Her neyse bu konu hakkında değil bir köşe yazısı, sayfalar dolusu yazılar veya makaleler yazılsa yeridir… O nedenle Siyonist İsrail Devletinin gelmişini geçmişini ve geleceğini bir kenara bırakıyor; sözü Filistin’in asıl sahipleri ve Müslümanların ilk kıbleleri olan Mescid-i Aksa’da ve mübârek ramazan ayında namaz kılan, ibâdet eden Müslüman Filistinlilere yaptıkları kan dondurucu işkencelere ve eşi emsâli görülmemiş zulümlere değinmek istiyorum:
FİLİSTİNLİLERİ ÖZ VATANLARINDA PARYA DURUMUNA
DÜŞÜREN VE İNSANLARA YAPMADIĞINI BIRAKMAYAN
ÇAĞDAŞ EBULEHEBLER!! ELİNİZ AYAĞINIZ… KURUSUN
Ve NESLİNİZ, SOYUNUZ SOPUNUZ KESİLSİN İNŞAALLAH
Benim bedduam, Erdoğan’ın torunlarına beddua eden mâlûm bayanınki gibi kimsenin çoluğuna cocuğuna değil; Filisti’in genelinde ve ilk kıblemiz, dolayısıyla da kutsal mekânamız olan Mesci-i Aksâ da ve mübârek ramazan ayında, gününde veya gecesinde ibâdet yapmakta olan genelde Müslümanlara, özelde de çocuk yaştaki gençlere ‘ters kelepçe takarak ve yüz aşağı yatırarak tekmeleyen, tokatlayan, coplayan, döven söven, bazılarını şehid ve birçoğunu gâzî eden askerlere, polislere, güvenlik görevlilerine ve onlara bu emri veya yetkiyi veren amirlerine, bakanlarına, hükümet veya devlet başkanlarınadır!

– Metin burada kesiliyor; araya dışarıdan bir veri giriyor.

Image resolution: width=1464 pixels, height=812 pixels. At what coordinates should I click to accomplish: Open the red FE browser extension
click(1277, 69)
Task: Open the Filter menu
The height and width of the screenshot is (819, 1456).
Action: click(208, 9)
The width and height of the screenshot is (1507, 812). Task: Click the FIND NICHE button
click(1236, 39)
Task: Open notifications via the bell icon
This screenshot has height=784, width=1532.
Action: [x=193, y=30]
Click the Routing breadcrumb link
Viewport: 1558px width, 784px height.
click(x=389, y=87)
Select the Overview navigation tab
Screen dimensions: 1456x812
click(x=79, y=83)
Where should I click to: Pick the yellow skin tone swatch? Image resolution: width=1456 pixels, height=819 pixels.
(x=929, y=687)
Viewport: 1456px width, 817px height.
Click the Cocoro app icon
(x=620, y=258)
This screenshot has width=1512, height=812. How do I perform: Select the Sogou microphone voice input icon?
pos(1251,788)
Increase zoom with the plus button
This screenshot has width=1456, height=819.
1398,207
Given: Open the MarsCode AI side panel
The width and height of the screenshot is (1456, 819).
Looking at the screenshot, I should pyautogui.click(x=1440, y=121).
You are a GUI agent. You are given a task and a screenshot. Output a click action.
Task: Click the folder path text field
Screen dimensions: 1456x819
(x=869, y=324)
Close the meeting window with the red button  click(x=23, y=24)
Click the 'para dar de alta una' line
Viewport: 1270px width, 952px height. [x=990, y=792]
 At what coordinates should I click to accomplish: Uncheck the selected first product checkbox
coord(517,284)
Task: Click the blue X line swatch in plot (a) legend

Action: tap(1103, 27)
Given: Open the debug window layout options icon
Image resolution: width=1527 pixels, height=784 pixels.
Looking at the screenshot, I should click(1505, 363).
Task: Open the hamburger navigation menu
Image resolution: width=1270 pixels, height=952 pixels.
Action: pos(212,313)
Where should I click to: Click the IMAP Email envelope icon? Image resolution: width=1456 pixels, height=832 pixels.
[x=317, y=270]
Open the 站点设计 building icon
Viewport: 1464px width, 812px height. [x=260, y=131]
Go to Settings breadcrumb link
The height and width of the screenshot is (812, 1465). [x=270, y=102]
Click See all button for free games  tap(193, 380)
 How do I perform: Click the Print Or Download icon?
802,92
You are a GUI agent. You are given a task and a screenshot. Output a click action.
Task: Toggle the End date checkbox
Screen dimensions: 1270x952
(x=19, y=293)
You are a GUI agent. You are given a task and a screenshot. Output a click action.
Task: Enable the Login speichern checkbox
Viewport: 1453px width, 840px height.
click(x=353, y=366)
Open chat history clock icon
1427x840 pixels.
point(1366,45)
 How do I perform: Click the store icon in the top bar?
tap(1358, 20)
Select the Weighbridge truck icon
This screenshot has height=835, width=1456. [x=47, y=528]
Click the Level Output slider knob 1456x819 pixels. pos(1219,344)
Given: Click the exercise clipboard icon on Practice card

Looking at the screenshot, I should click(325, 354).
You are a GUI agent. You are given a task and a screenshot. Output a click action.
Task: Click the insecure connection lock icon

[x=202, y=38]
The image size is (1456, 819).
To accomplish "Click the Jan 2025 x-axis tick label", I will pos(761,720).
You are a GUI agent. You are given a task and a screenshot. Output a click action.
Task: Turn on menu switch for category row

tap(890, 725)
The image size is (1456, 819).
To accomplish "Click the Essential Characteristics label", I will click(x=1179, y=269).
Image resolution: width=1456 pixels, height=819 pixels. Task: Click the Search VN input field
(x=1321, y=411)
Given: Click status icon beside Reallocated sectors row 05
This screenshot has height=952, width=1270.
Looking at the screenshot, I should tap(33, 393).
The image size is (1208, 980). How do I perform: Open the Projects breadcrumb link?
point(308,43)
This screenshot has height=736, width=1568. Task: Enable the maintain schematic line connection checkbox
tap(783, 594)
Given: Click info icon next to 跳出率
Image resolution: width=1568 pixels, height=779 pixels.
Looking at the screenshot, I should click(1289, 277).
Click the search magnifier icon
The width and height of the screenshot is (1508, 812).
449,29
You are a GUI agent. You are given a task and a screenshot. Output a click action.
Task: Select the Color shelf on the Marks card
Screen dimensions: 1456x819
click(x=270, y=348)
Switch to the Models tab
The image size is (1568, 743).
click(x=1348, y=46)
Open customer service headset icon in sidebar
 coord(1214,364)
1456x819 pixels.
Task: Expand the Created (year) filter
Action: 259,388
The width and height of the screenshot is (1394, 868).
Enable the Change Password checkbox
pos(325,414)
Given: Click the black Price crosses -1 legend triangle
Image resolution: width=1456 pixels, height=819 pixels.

MÜSLÜMANLARIN HİÇ Mİ SUÇLARI YOK?
(OLMAZ OLUR MU? VAR! HEM ÇOK VAR)
İsrail’in bu yaptıkları benim aklıma aşağıda nakledeceğim bir hikâyeyi getirdi. O hikâye de şöyle;
Kendisi yokken evine giren ve evinden bir şeyler çalan hırsızı mahkemeye veren kişiye hakim, ‘Kapını niye iyi kilitlemedin? Niçin evinden ayrıldın? Niçin şöyle yapmadın, böyle yapmadın?’ şeklinde sorular sormasından, dolayısıyla da hakimin hırsızı kurtarmaya çalışmasından endişelenen davacı adam, bir anda celâllenir ve “Hırsızın hiç mi suçu Yok? Hakim Bey!” diyerek davasını geri alır!
ZULME RIZA ZÛLÜM VEYA KÜFRE RIZA KÜFÜRDÜR!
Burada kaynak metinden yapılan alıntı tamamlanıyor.